On behalf of the undersigned consumer, civil rights, and housing organizations, we would like to thank you for the opportunity to comment on the affordable housing goals for Fannie Mae and Freddie Mac (the GSEs). In exchange for government support, the GSEs have an explicit public interest mission. This mission is foundational and part of their charters – the GSEs’ very reason for existing.

The mission includes promoting access to mortgage credit to underserved borrowers, serving a countercyclical role in the mortgage market, and FHFA’s duty to reasonably support the safety and soundness of the GSEs and U.S. housing finance system. The affordable housing goals are a key metric to ensure that the GSEs are striving to meet their mission obligations. The housing goals also push the GSEs to develop and market products that support the primary market to better serve underserved borrowers. We contend that the GSEs should focus explicitly on addressing racial homeownership gaps; marginal improvements are insufficient given the GSEs’ charters that cite the GSEs’ responsibility to underserved communities and borrowers of color, including to “minority census tracts.”

FHFA should significantly increase the GSEs’ affordable housing goals, particularly the low-income purchase goal. Furthermore, FHFA and the GSEs should take measures that make rate term refinancing more available to lower wealth borrowers and borrowers of color.
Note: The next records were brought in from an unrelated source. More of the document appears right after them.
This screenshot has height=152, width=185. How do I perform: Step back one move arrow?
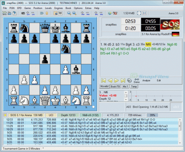[x=110, y=80]
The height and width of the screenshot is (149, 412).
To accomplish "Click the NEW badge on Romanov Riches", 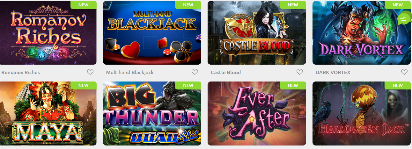I will click(84, 5).
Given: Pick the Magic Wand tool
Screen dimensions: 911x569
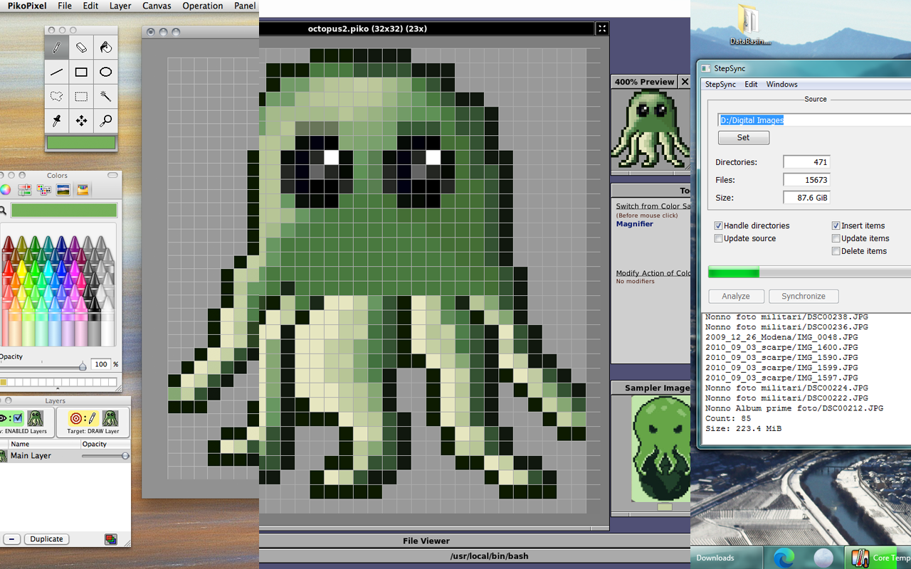Looking at the screenshot, I should click(105, 96).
In addition to bolstering access to responsible mortgage credit, the GSEs should also take all possible actions to mitigate foreclosures and to support affordable loan modifications for homeowners who have been hit hard by the COVID-19 pandemic and recession. FHFA and the GSEs should do more to provide guidance to servicers to help inform borrowers of forbearance options and ensure that borrowers can access relief.

FHFA proposes to set benchmark levels for the single-family and multifamily goals only for calendar year 2021 and to keep the levels the same as those for the 2018-2020 period. FHFA states it will subsequently conduct a new round of notice and comment rulemaking to establish benchmark levels for 2022 and beyond. Given that FHFA did not conduct its typical mortgage market study in setting the goals for this rulemaking, we urge FHFA to provide greater transparency into the goal-affected markets by conducting additional analysis and making more data publicly available. This is particularly important now, during an unprecedented health pandemic that created an economic crisis.

We reiterate our prior call for FHFA to increase the low-income purchase goal to 27%. But at a minimum, as FHFA plans for future rulemakings, the agency should increase the low-income purchase goal to at least 27% in 2022 and 2023. Additionally, as described in detail in our comment on the 2018-2020 goals, the GSEs should be required to meet both the benchmark and the market metrics. Also, it should be noted that the GSEs’ own policies obstruct them from increasing the goals and these policies should be modified. Lastly, FHFA should monitor the low-income areas home purchase subgoal to ensure policy objectives are met and that the subgoal does not facilitate displacement of lower-income families.